Transposition cinéma de The Fiend with Twenty Faces, œuvre littéraire à succès datée des années 40, K-20 L’Homme aux 20 visages est un pur blockbuster japonais avec sa production luxueuse, ses nombreux effets spéciaux et son casting de stars (Takeshi Kaneshiro, Takako Matsu, Toru Nakamura). Le film, qui s’en est plutôt bien tiré au box office local l’année dernière avec environ 21 millions de dollars de recettes, est écrit et réalisé par Shimako Sato, scénariste et réalisatrice qui possède elle aussi de multiples facettes. Elle débute en 1992 avec Tale of a Vampire, film de vampires mélancolique dans lequel elle dirige Julian Sands ; elle signe aussi le scénario de cette première œuvre qui n’est pas japonaise mais anglaise.
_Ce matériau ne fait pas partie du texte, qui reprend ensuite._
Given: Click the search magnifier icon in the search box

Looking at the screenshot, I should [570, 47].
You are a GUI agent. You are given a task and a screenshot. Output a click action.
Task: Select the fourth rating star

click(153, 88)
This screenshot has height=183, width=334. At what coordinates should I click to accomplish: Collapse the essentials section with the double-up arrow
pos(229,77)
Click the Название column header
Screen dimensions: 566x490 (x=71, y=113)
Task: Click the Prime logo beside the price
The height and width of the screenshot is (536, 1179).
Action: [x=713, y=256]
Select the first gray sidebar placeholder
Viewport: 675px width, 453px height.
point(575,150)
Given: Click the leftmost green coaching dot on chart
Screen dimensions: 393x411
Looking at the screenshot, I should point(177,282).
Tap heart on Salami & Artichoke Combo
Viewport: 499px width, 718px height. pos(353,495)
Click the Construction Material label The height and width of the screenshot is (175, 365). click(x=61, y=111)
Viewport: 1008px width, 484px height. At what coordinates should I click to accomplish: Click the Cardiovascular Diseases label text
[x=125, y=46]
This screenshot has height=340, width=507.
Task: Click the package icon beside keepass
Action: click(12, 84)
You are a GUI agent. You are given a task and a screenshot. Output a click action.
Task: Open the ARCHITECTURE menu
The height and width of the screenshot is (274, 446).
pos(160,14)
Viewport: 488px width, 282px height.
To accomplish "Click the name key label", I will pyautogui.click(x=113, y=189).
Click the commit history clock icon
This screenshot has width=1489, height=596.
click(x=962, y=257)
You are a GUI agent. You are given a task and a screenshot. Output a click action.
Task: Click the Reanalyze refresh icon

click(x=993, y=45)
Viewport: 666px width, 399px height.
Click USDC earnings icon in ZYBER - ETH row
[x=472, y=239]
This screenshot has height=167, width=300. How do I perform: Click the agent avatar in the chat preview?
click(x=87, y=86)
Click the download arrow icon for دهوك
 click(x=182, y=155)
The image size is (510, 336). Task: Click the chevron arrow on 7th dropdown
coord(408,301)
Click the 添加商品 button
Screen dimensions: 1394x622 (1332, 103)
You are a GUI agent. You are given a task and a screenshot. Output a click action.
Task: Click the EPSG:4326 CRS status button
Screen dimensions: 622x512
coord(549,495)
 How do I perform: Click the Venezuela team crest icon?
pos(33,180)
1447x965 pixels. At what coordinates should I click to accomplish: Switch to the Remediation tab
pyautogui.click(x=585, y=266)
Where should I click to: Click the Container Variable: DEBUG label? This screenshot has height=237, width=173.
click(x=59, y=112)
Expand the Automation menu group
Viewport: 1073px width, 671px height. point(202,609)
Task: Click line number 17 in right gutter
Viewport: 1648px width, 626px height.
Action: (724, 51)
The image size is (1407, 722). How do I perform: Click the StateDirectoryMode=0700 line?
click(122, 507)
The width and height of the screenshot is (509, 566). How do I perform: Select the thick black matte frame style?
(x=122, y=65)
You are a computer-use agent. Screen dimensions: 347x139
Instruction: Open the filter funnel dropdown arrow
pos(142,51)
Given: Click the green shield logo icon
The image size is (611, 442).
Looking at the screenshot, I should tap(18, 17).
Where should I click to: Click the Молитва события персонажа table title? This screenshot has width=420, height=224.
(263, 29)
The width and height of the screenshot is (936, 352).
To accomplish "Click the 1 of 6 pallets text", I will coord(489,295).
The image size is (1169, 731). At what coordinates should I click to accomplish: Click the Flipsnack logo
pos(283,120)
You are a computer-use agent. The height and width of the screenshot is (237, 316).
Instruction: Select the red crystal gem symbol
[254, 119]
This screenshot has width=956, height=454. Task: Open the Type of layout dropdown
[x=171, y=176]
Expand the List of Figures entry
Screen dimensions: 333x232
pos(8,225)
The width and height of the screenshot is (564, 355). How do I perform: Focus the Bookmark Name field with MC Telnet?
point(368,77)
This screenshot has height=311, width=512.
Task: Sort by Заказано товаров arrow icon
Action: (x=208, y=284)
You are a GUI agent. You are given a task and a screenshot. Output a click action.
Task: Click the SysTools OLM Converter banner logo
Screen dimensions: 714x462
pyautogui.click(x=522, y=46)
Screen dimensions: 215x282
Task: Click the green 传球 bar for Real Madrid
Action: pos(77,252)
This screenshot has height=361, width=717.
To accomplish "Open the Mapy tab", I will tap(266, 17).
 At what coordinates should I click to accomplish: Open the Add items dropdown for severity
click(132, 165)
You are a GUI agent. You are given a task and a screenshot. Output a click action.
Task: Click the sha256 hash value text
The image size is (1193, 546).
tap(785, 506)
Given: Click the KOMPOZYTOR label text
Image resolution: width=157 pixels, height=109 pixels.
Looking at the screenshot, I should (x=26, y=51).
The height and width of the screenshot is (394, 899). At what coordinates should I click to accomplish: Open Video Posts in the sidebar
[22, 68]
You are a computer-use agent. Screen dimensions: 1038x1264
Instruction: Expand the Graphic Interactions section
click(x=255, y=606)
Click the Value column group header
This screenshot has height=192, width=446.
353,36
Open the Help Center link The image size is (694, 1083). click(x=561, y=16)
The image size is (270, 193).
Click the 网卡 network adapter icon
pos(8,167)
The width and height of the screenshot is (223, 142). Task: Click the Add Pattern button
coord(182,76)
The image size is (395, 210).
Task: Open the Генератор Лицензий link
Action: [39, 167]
On la retrouve ensuite aux commandes d’un film d’horreur nippon, Wizard of Darkness et de sa suite, puis d’un certain nombre de séries télévisées japonaises (Yasha, The Animal Doctor) ainsi que de séquences cinéma de jeux vidéo (Resident Evil Code: Veronica).

k20_01En tant que scénariste, elle adapte avec brio en 2006 le polar de Takehiko Hata dans l’excellent drama Unfair, qui se prolongera d’un Special et d’un long métrage de cinéma. Shimako Sato n’est pas la première venue mais elle passe indéniablement à la vitesse supérieure avec ce film ambitieux qui réussit là où beaucoup de grosses productions japonaises ont tendance à échouer dans la mission pourtant simple qui leur est confiée, à savoir divertir pleinement.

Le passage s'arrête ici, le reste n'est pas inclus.